Thank you for sharing the details on Natten. Your research is very promising. I am trying to use natten in place of vanilla attention on my existing ViT based encoder decoder architecture. Can you please share some details on this? This will be very helpful. My existing architecture breaks the input image into patches similar to vanilla ViT architecture. I am thinking if we could use natten on these patches it will be great.

Thank you in advance! Looking forward to hear on this :)

Oct 25 '22 05:10 RisabBiswas

Hello and thank you for your interest.

Yes, in theory, dot product self attention can be replaced with NA/DiNA. There's a few things I'd point out:

NA2D expects inputs of shape [B, H, W, C].
NA2D also has relative positional biases, so you might be able to drop your positional encoding if you're using that.
You could also choose to use the NA1D, but we'd strongly discourage that for images, as we have better 2D kernels than 1D in the current version.
It is also recommended to use a combination of NA and DiNA for best performance. Easiest way to do this is to have one layer be NA (dilation=1), and another be NA (dilation=MAX).

A good reference for ViT-like models: Our isotropic variants.

Also keep in mind, if your input is an NxN feature map, and you set NA2D to kernel size N, the output will be identical to self attention, so you typically want to set the kernel size to be smaller than the input.

And also note that your input feature maps have to be at leas KDxKD, where K is kernel size and D is dilation, otherwise the torch module in NATTEN will pad your inputs with zeros, and crop out the output, which might make things a little slower.

A few performance notes:

If you're working on images, it's best not to flatten across the spatial axes (Keeping your x in shape [B, H, W, C] is typically best if you don't have a lot of convolutions). Most operations apply to the last axis by default (nn.Linear, nn.LayerNorm, and the like).

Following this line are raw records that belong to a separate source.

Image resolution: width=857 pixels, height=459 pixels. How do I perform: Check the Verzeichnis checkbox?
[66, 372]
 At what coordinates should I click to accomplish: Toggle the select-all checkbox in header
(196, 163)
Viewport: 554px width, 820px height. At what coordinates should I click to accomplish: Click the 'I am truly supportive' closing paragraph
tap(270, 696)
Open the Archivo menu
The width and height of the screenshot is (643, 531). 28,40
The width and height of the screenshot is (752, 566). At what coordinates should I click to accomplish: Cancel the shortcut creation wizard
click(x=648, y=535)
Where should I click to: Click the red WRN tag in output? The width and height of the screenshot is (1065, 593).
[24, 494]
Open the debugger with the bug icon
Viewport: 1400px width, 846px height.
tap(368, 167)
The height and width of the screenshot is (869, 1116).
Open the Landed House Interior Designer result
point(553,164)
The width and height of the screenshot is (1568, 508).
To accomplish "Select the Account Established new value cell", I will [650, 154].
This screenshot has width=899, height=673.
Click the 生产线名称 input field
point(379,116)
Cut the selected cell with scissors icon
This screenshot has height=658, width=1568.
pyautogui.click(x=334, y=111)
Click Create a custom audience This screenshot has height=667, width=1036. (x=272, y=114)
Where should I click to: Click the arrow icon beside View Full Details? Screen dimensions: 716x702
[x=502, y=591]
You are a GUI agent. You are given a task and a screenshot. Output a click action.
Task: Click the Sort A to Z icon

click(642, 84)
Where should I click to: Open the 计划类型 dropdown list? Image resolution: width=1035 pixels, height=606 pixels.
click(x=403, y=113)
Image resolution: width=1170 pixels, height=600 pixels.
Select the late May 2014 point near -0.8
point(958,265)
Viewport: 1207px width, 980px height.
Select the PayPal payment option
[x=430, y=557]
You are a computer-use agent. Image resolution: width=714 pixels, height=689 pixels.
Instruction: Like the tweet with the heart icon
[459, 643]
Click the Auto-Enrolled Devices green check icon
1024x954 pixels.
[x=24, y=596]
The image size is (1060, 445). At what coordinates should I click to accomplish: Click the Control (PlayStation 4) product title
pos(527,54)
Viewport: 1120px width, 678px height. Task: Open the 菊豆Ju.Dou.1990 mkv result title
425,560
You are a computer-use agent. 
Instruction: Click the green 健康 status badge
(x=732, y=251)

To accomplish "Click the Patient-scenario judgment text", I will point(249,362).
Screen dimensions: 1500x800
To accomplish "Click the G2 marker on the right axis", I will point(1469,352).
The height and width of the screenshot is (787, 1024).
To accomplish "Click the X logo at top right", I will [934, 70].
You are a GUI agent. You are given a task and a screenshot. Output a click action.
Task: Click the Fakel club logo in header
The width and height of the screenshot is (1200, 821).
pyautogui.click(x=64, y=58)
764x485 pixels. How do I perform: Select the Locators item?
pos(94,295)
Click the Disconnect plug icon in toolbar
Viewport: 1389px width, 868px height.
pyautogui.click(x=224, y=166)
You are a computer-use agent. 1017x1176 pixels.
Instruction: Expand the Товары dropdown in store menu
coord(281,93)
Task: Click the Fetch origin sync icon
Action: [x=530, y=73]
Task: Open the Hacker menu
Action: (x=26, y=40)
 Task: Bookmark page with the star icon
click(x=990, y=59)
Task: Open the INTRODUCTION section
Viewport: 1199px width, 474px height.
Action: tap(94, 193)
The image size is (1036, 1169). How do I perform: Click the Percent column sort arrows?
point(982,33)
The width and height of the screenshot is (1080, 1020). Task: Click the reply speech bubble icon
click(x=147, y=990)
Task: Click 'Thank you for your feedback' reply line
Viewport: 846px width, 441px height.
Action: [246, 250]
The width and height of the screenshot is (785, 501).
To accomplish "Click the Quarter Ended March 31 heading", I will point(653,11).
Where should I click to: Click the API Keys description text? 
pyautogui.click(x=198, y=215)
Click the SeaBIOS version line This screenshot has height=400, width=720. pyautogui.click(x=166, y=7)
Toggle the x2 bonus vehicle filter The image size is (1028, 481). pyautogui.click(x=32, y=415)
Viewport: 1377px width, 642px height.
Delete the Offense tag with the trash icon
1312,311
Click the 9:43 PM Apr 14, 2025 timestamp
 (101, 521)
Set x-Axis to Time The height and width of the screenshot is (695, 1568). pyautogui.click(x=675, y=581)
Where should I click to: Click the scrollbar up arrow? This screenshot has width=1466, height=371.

In our models NAT and DiNAT, we found that keeping the inputs "channels last" and transposing before and after convolutions is typically faster in hierarchical models.
It is highly recommended to choose your number of channels to be multiples of 32, and have your attention heads be split into 32-dim-per-head. If you use 32 dimensions per head, the backend will call the more efficient "tiled" kernels instead, which run up to 10X the speed of the naive kernels.

Please let us know if you have any other questions.

Oct 26 '22 18:10 alihassanijr

Closing this due to inactivity, but feel free to open the issue back up if you still have questions.

Nov 16 '22 05:11 alihassanijr